ACTIVITY
Work through the data below and give the number of lines holding the word "dimensions", without any other text.

------------------------------------------------

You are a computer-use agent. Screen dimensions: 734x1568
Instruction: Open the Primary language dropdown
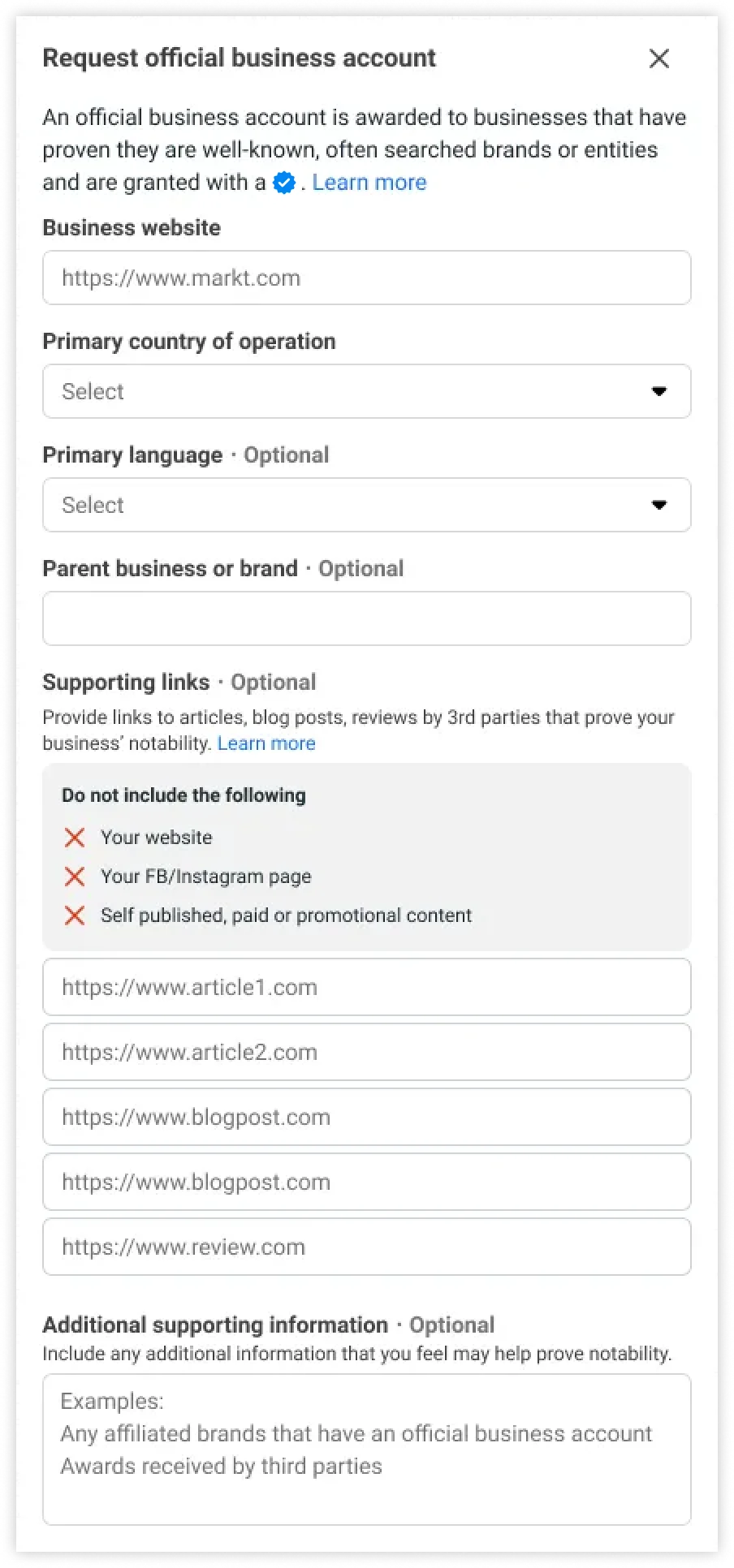click(x=365, y=505)
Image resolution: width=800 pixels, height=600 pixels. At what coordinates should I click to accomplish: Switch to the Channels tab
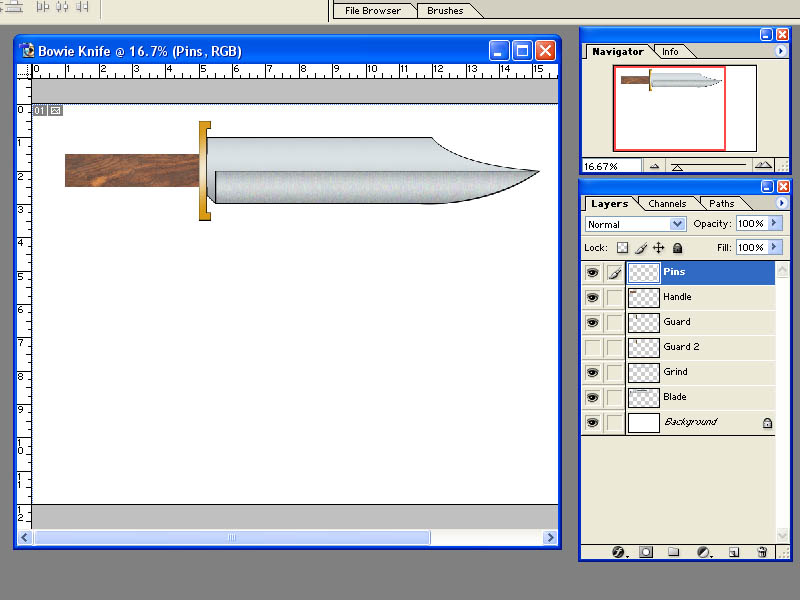667,204
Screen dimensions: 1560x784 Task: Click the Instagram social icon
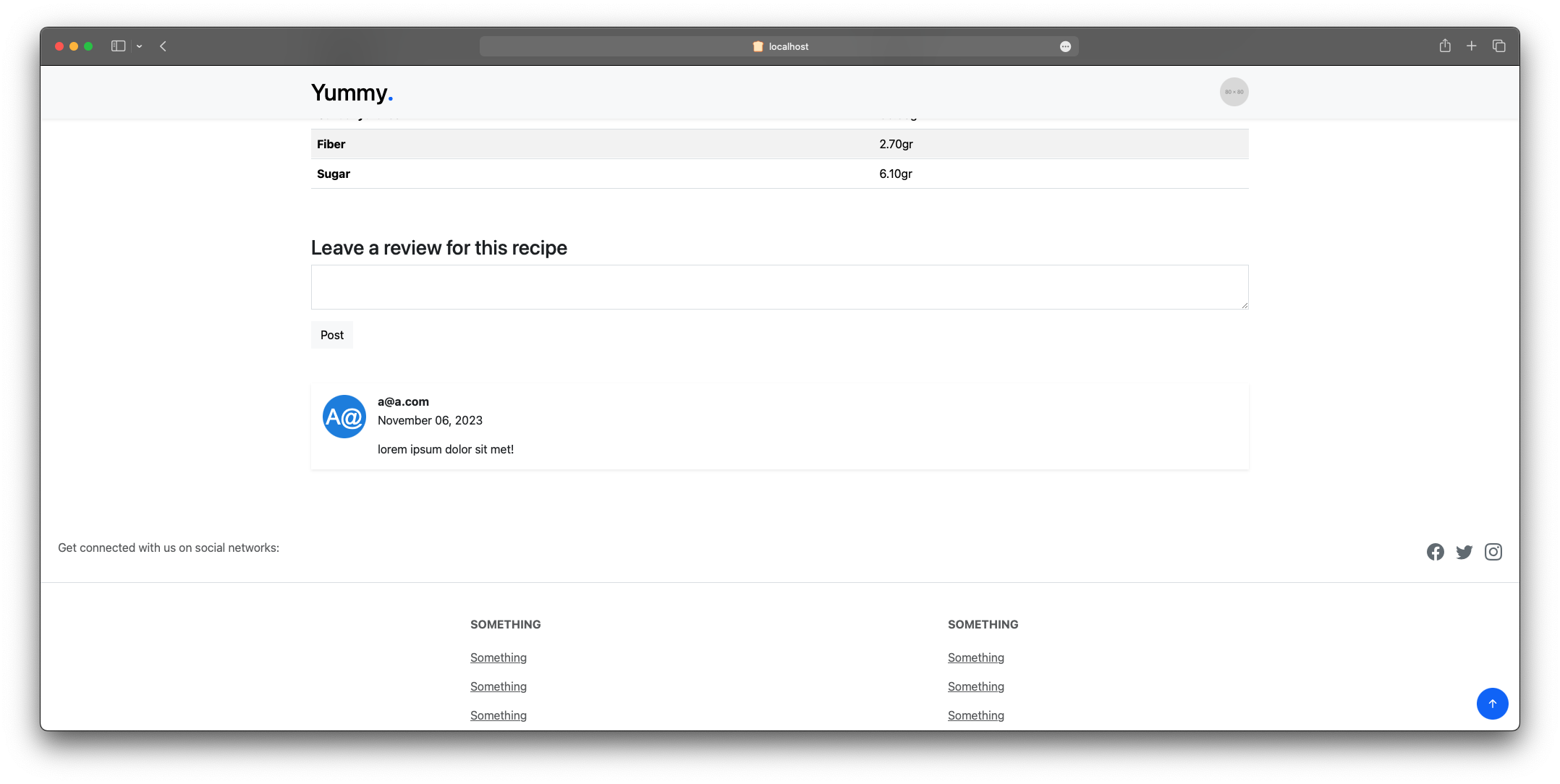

------------------------------------------------

ANSWER BELOW
2